__DIRECTIVE__. Gather every line below that contains the string "accomplish" and copy each one out in full. Letter case matters.

__DATA TO PROCESS__.
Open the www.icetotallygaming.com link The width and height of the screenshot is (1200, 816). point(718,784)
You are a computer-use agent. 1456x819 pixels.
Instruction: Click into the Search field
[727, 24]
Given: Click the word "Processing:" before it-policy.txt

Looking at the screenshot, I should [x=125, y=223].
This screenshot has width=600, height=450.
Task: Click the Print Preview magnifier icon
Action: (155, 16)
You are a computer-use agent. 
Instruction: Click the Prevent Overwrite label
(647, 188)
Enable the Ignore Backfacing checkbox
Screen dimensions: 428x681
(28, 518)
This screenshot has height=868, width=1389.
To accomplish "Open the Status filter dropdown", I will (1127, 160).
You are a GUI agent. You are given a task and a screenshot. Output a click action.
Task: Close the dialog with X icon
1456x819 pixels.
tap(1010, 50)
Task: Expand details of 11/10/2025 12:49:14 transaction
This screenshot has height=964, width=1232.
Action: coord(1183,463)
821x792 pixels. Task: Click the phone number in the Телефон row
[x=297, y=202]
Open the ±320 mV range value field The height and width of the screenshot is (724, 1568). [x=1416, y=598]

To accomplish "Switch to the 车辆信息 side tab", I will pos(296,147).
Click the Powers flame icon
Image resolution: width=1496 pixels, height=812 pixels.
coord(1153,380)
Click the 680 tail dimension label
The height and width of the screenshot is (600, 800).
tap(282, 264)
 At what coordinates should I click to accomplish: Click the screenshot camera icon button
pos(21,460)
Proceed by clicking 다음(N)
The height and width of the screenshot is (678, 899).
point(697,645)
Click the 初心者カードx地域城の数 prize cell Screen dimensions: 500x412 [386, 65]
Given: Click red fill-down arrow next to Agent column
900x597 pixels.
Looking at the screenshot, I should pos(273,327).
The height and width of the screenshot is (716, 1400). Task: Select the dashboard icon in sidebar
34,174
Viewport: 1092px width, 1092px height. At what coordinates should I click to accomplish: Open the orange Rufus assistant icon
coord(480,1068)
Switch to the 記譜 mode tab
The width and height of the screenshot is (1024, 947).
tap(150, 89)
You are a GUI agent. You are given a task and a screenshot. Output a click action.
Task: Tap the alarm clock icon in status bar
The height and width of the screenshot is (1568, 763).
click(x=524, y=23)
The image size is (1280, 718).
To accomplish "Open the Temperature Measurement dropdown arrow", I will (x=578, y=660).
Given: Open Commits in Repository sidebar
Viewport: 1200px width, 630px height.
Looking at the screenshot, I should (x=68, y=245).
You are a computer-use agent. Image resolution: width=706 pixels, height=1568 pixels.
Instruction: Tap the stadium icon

__PROBLEM SOLUTION__.
To accomplish "Open the Status filter dropdown", I will (1127, 160).
To accomplish "Switch to the 车辆信息 side tab", I will pos(296,147).
 At what coordinates should I click to accomplish: Click the screenshot camera icon button
Viewport: 1092px width, 1092px height. At what coordinates should I click to accomplish: Open the orange Rufus assistant icon
To accomplish "Open the Temperature Measurement dropdown arrow", I will (x=578, y=660).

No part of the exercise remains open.